Last year, I concluded my talk by saying that “My country has been taken by the wolf, but it wasn’t taken without anyone seeing it, it was taken without anyone interrupting him.” Not long after, the same wolf came for you, and it seems to be roaming through the weakest corners of the world, hiding among the other prédators to confuse us, to take what little we have left. But even the fiercest beast can stumble, and this is a wolf who fears his flock.
In the scenographic fate of which we are daily taking part, there are no longer purely human flocks. Robotic flocks have been inserted into our lives without any effort, encountering no resistance. If everything we invent begins to resemble the technocratic voices that justify war, it is possible that our days are numbered. There is a war that doesn’t know to whom it belongs and doesn´t even know that it has begun. A war not yet prepared to play out, but that must march onto the battlefield without having seen itself in any mirror, and that is probably why this war doesn’t recognize itself. Perhaps, what is truly human is to play at disappearing.
Eleven years ago, I wrote the annual manifesto for the 404 Festival entitled “Human vs. User”. And for that edition I designed a logo that hides 2 locks (one is open, the other one is closed). In any case, it was still a struggle between persons: those who embraced a more humane world and those who were choosing to immerse themselves in an environment where human characteristics were considered obstacles.

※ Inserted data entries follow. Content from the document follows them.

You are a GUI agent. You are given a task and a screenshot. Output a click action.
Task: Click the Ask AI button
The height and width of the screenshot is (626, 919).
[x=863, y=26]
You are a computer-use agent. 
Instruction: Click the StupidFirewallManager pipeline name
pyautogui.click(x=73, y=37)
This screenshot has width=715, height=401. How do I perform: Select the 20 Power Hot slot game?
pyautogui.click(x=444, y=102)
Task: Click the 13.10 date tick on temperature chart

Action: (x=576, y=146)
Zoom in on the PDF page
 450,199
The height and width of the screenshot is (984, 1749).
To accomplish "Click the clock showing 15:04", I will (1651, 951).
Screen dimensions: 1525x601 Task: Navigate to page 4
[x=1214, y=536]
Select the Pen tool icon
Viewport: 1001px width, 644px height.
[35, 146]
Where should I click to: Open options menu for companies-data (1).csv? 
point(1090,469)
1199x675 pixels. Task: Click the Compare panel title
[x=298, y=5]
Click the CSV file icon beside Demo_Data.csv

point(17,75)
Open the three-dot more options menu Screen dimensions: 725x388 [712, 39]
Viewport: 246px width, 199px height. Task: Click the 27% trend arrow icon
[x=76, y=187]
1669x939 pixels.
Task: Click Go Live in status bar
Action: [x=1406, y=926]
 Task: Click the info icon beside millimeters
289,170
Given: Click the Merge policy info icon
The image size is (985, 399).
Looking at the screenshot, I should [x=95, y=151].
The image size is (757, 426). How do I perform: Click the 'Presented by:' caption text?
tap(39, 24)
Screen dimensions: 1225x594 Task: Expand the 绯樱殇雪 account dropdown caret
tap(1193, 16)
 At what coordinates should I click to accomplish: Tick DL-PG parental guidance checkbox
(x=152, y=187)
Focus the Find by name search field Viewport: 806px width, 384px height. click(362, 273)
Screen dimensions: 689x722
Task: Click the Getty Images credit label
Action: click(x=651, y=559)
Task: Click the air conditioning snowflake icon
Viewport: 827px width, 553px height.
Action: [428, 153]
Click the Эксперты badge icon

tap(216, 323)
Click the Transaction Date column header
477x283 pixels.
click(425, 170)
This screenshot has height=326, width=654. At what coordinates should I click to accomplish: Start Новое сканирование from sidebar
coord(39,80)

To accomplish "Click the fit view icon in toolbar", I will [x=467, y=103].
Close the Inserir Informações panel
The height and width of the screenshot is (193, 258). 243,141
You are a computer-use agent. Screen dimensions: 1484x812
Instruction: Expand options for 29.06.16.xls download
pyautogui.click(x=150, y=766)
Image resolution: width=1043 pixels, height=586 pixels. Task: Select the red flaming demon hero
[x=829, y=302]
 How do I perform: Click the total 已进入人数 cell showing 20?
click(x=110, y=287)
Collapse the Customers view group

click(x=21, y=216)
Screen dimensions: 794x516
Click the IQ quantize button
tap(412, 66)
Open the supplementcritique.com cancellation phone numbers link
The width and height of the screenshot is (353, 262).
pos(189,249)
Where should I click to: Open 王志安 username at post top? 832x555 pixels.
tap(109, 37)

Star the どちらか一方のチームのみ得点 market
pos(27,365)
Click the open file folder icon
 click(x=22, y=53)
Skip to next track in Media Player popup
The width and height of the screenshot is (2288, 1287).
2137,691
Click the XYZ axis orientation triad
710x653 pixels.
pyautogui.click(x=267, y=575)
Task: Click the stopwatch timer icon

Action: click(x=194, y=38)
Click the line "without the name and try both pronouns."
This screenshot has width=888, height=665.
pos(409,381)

One of the maxims of that manifesto became a declaration of principles that still resonates in the bases of the 404 project: “Art is the expressive reaction to an oppressive system.”
This year, I decided to keep exploring that idea and take it to the next ¨Versus¨, moving forward to User vs. Bot, which became the title of this 404 Festival.
The word “robot” was first introduced in 1920 by Czech writer Karel Čapek to name the artificial workers in his science fiction play “Rossum’s Universal Robots”about the consequences of unchecked technological advancement. Čapek’s robots were not mechanical devices, but rather artificial biological beings, more similar to modern concepts of humanoid artificial life than to machines.
This word has its roots in the Old Slavic term “robota,” meaning “labor,” “work,” or “servitude.” In Czech at the time, robota specifically referred to the forced labor that farmers were obligated to perform for their feudal lords, unpaid and compulsory.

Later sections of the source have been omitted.